- **Problem**:
Without changing a word, repeat the data, and include no pictures.

START Source information

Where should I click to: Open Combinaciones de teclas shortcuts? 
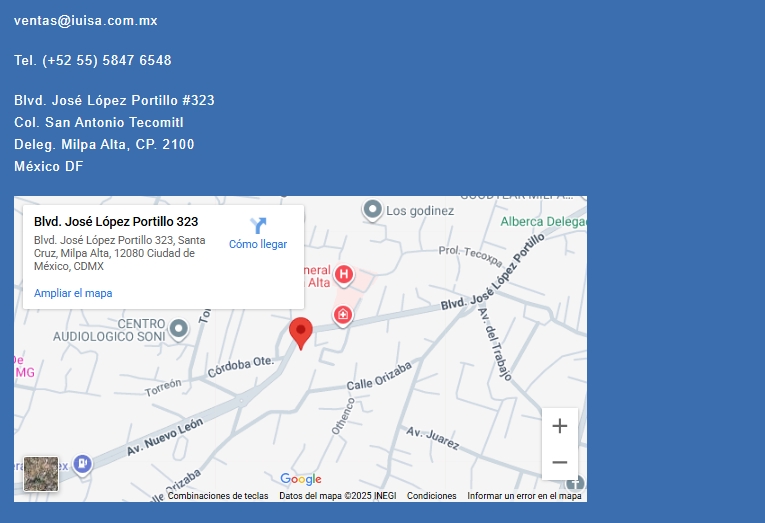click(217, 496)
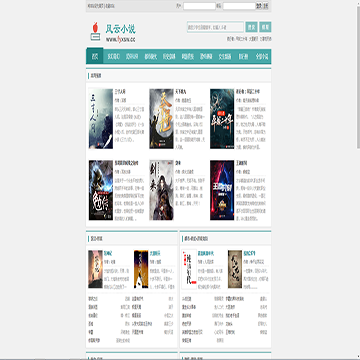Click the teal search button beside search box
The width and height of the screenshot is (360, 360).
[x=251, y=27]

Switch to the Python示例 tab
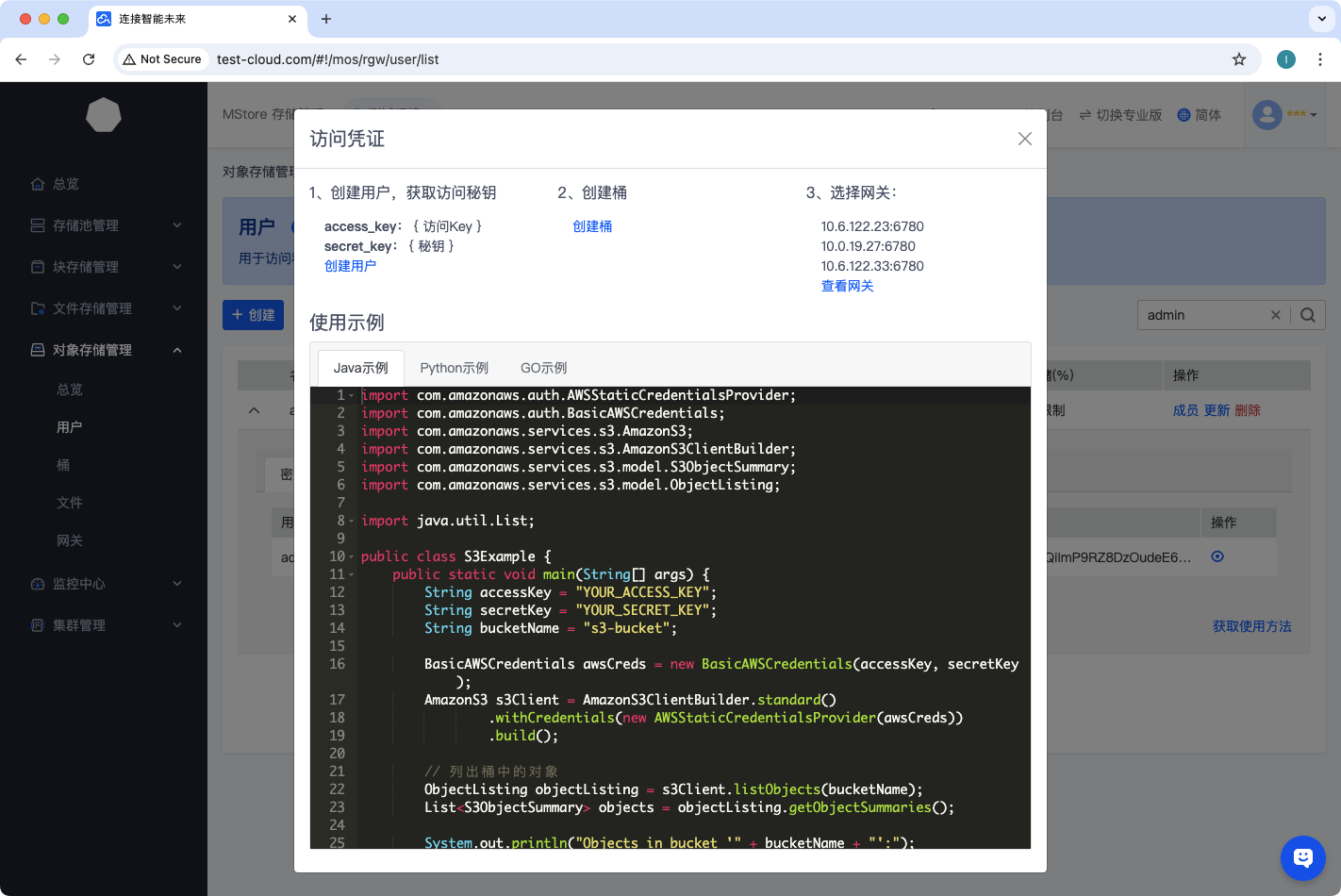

END Source information

- **Response box**:
Where should I click to: Open Combinaciones de teclas shortcuts? 
click(217, 496)
Click the teal search button beside search box
The width and height of the screenshot is (360, 360).
[x=251, y=27]

Switch to the Python示例 tab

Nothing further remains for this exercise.